::: Supplied material :::

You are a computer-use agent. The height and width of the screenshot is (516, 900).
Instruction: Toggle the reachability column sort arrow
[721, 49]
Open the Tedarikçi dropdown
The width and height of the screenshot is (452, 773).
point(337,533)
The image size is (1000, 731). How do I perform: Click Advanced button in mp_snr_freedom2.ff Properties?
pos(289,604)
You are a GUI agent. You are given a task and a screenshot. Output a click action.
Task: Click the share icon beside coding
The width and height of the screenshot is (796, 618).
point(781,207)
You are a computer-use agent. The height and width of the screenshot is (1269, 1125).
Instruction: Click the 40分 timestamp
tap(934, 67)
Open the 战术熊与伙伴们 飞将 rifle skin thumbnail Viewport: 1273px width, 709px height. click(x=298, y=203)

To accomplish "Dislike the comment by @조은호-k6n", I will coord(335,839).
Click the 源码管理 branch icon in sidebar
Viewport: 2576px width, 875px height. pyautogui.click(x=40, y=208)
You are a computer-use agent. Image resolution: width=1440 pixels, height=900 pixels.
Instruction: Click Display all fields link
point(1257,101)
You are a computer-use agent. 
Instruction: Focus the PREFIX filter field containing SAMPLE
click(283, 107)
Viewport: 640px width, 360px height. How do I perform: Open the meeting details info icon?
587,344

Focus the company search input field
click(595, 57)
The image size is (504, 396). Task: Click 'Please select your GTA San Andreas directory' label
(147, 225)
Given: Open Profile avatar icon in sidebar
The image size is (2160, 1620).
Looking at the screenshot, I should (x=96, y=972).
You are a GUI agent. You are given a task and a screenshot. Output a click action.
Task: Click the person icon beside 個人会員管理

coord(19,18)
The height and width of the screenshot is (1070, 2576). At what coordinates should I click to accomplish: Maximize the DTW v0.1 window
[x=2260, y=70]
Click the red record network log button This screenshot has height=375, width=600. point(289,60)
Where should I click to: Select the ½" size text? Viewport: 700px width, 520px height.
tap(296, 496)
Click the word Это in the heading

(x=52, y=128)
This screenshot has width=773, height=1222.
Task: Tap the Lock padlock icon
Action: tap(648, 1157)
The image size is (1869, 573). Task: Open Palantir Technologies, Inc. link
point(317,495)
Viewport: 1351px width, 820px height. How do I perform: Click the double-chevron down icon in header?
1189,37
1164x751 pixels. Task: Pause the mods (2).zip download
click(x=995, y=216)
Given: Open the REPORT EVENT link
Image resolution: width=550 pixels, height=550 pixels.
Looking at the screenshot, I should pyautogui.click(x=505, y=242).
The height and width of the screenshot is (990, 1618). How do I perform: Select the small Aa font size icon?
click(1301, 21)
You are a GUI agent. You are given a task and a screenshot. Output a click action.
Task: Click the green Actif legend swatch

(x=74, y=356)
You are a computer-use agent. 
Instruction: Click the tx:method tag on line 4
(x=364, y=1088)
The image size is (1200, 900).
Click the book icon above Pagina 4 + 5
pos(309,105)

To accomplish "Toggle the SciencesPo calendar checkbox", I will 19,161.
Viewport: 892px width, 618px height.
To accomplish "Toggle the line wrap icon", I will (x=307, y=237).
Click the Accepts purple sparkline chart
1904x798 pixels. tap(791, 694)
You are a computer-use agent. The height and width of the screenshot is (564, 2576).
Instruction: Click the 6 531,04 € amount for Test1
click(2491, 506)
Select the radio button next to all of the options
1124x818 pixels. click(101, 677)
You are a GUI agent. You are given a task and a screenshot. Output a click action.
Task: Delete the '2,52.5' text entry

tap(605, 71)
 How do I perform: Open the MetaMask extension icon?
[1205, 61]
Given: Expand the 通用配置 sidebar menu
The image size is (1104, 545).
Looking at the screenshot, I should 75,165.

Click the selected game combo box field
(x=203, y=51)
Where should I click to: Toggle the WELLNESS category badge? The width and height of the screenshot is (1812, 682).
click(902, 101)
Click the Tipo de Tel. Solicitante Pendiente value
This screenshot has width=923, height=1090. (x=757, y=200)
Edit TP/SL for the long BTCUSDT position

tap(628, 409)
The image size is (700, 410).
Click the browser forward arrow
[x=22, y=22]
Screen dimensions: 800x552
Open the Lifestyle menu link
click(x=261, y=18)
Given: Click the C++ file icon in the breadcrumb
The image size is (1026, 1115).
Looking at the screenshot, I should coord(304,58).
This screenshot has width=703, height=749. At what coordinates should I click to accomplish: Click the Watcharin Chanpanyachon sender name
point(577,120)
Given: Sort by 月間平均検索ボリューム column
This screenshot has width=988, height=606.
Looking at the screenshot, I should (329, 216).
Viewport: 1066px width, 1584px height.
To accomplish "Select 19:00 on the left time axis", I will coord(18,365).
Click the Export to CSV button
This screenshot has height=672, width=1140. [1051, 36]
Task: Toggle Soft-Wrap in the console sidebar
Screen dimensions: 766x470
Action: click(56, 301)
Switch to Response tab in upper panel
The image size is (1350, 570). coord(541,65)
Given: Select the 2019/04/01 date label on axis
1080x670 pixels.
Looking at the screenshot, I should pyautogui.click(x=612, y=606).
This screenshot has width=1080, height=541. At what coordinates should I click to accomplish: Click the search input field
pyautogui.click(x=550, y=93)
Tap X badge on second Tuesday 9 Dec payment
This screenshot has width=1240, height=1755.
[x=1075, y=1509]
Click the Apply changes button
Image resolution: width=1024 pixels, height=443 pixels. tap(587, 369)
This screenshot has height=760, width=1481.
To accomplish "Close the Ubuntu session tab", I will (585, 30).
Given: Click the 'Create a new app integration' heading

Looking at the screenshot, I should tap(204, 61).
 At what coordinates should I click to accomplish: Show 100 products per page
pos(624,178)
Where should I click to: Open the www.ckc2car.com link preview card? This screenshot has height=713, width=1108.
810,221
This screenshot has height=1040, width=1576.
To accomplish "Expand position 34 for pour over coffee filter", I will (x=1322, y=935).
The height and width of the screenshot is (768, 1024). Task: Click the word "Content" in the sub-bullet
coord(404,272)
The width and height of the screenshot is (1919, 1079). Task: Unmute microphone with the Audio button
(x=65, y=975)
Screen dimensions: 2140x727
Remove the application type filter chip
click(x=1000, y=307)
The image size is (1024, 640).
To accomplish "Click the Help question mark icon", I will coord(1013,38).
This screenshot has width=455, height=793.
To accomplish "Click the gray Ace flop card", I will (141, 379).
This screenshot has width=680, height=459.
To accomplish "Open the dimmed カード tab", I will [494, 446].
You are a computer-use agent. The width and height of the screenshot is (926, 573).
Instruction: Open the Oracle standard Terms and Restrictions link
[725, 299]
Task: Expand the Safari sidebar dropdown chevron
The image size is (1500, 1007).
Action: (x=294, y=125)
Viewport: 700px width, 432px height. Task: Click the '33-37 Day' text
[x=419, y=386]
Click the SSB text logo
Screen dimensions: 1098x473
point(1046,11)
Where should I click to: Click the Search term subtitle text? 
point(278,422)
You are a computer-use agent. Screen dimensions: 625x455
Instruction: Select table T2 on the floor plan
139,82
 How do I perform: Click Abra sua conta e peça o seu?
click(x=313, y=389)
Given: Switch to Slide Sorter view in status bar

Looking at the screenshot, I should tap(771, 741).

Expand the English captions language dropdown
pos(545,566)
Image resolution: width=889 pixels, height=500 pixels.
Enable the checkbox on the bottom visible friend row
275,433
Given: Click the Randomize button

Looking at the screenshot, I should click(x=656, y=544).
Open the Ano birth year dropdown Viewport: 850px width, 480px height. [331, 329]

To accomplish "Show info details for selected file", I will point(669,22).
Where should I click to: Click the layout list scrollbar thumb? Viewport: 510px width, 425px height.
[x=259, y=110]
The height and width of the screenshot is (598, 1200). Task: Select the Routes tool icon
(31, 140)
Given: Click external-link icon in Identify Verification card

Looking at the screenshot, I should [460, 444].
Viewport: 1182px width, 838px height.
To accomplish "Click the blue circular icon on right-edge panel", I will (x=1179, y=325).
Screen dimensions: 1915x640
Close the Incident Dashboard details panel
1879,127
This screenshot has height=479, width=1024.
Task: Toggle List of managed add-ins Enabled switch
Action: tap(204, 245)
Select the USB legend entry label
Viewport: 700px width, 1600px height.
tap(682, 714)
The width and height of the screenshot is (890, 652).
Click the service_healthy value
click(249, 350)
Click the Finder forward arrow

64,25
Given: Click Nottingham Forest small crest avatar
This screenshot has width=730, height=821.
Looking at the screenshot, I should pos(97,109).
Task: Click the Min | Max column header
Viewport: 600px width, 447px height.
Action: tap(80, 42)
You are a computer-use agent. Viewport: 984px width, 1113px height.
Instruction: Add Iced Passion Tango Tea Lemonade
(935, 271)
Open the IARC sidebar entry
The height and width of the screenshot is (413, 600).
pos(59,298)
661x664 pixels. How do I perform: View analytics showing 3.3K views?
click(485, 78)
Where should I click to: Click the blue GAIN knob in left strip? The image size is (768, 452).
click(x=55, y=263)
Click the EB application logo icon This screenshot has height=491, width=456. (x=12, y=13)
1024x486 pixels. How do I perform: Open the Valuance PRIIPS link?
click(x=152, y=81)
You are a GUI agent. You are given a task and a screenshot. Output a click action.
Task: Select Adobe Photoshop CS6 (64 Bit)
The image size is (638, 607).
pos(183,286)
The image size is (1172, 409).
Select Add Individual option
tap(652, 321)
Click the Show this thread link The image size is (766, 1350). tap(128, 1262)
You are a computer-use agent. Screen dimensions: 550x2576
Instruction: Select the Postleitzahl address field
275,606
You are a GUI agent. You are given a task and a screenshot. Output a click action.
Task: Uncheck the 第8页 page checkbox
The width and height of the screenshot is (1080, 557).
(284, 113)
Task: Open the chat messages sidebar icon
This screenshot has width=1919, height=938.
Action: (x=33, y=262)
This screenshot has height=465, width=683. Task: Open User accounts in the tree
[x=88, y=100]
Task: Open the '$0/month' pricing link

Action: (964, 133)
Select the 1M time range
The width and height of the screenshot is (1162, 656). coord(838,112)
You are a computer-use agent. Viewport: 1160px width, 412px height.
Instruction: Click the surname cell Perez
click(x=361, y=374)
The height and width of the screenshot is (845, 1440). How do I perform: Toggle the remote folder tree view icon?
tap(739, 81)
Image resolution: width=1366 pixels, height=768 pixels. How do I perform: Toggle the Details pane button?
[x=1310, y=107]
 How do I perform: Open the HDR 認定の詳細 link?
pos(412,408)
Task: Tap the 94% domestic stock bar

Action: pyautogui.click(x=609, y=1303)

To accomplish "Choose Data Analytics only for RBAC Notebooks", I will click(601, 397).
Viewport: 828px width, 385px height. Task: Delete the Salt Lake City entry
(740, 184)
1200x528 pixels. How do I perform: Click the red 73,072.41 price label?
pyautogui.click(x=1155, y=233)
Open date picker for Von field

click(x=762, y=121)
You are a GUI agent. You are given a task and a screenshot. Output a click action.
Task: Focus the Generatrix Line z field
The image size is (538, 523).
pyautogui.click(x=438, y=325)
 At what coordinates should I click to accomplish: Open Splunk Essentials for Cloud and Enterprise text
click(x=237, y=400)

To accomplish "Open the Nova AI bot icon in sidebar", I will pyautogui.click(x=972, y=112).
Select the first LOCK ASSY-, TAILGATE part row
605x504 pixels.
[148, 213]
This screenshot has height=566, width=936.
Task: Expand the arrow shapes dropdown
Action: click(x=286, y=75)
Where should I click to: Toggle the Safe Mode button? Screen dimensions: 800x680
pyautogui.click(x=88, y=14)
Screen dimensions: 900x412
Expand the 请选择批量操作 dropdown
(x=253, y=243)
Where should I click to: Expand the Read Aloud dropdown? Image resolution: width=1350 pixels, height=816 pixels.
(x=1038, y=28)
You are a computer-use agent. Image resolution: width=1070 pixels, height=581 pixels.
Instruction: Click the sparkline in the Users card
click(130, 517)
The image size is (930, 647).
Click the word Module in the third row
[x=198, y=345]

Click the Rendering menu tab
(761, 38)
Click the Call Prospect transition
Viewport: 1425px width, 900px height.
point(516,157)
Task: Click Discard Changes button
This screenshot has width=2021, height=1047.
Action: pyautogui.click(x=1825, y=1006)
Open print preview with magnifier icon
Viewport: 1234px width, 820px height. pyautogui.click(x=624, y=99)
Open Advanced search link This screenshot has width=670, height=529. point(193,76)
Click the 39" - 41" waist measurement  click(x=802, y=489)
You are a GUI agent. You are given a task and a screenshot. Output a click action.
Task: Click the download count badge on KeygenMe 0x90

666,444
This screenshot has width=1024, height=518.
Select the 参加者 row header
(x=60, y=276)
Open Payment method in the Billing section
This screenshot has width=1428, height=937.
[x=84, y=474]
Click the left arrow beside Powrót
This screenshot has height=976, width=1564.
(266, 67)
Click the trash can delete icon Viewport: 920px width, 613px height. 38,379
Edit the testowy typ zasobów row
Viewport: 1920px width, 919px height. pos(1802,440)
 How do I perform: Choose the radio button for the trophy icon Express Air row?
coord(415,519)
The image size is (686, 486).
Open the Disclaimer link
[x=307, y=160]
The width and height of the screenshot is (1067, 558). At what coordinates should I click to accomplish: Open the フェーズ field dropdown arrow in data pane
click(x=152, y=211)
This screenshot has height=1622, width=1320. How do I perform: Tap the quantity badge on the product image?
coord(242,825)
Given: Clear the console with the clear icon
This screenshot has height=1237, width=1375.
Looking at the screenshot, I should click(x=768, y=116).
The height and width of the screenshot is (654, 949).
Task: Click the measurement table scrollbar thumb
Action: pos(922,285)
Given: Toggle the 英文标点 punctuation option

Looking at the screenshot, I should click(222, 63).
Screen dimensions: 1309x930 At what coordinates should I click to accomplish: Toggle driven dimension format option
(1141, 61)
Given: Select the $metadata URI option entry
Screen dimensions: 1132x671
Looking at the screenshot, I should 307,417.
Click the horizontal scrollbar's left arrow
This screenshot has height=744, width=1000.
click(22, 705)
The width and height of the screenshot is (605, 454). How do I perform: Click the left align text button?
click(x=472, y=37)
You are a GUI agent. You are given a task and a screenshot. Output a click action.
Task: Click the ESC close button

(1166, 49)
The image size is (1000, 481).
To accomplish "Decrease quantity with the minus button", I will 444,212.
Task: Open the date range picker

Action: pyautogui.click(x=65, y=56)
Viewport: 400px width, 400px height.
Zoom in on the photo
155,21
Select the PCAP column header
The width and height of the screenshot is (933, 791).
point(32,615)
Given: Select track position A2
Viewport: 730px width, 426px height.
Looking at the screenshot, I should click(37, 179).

:::

Directions
Using the entries above, extract exactly the span from the line with "Viewport: 1066px width, 1584px height." to the line with "This screenshot has width=455, height=793.", both lines included; leave out everything else.

Expected answer
Viewport: 1066px width, 1584px height.
To accomplish "Select 19:00 on the left time axis", I will coord(18,365).
Click the Export to CSV button
This screenshot has height=672, width=1140. [1051, 36]
Task: Toggle Soft-Wrap in the console sidebar
Screen dimensions: 766x470
Action: click(56, 301)
Switch to Response tab in upper panel
The image size is (1350, 570). coord(541,65)
Given: Select the 2019/04/01 date label on axis
1080x670 pixels.
Looking at the screenshot, I should pyautogui.click(x=612, y=606).
This screenshot has width=1080, height=541. At what coordinates should I click to accomplish: Click the search input field
pyautogui.click(x=550, y=93)
Tap X badge on second Tuesday 9 Dec payment
This screenshot has width=1240, height=1755.
[x=1075, y=1509]
Click the Apply changes button
Image resolution: width=1024 pixels, height=443 pixels. tap(587, 369)
This screenshot has height=760, width=1481.
To accomplish "Close the Ubuntu session tab", I will (585, 30).
Given: Click the 'Create a new app integration' heading

Looking at the screenshot, I should tap(204, 61).
 At what coordinates should I click to accomplish: Show 100 products per page
pos(624,178)
Where should I click to: Open the www.ckc2car.com link preview card? This screenshot has height=713, width=1108.
810,221
This screenshot has height=1040, width=1576.
To accomplish "Expand position 34 for pour over coffee filter", I will (x=1322, y=935).
The height and width of the screenshot is (768, 1024). Task: Click the word "Content" in the sub-bullet
coord(404,272)
The width and height of the screenshot is (1919, 1079). Task: Unmute microphone with the Audio button
(x=65, y=975)
Screen dimensions: 2140x727
Remove the application type filter chip
click(x=1000, y=307)
The image size is (1024, 640).
To accomplish "Click the Help question mark icon", I will coord(1013,38).
This screenshot has width=455, height=793.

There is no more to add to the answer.